Инна Павловна рвала огурцы. Ведро у нее было ликующе новое.
Избы в Сельце стояли на пригорках, отчего деревня казалась поднявшейся из воды. Когда в улицы натекал туман, тогда так и было. Дома над водой и лошади в воде. И зыбко все, и невечно.
Пришел автобус «Вышний Волочек — Сельцо», из него после всех пассажиров вылезли два яркопёрых мужика, вытащили ящик пива. «Попросят подвезти в Устье», — подумал Василий. И как в воду глядел — мужики вприпрыжку побежали к его машине.

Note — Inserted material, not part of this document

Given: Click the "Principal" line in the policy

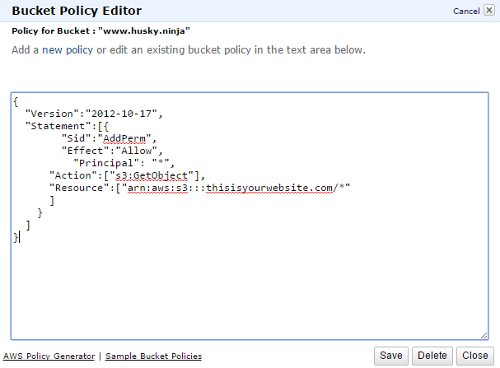Looking at the screenshot, I should [124, 163].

— Командир, захвати нас, сирот. Мы ни гугу. Мы тип-топ. Мы скромные. Якова за скромность даже на съезд партии выбирали надысь. Отказался.
Инна Павловна пришла с огурцами. На мужиков выставилась.
— Вы же слово давали, что носа не покажете.
— Мы на денек. На родину тянет.
— Не разрешайте им панибратства, — сказала Инна Павловна Василию. — Шуты они — из палачей.
Мужики как бы обиделись.
— Вы слишком, Инна Павловна. Мы, когда трезвые, как божьи коровки. Нас теперь на хорошее тянет. Детишек хотим. Брат Яков мальчика, а я девочку — мандолинку. Трогайте, командир, Инна Павловна к нам пристрастна.
Машина гудела, взбираясь на холм. Мужики синхронно жевали жвачку. Шуты и палачи — любимцы королей. У тех и у других безбожие — основа поведения. На вершине холма мужики попросили остановить машину.
— Может, вас к дому? — спросил Василий.
— Нет, — ответили мужики. — Нам отсюдова лучше. — Вылезли на дорогу и заорали: — Эй, ты, колун, выходи! Сковорода волосатая! Черт березовый! Мы тебе пиво привезли.
Из дома вышел задушевный друг Василия Егорова, бывший священник, живописец Михаил Бриллиантов. Братья Свинчатниковы заорали громче и принялись швырять бутылки, с пивом на террасу, норовя попасть в камни. Несколько бутылок разбилось.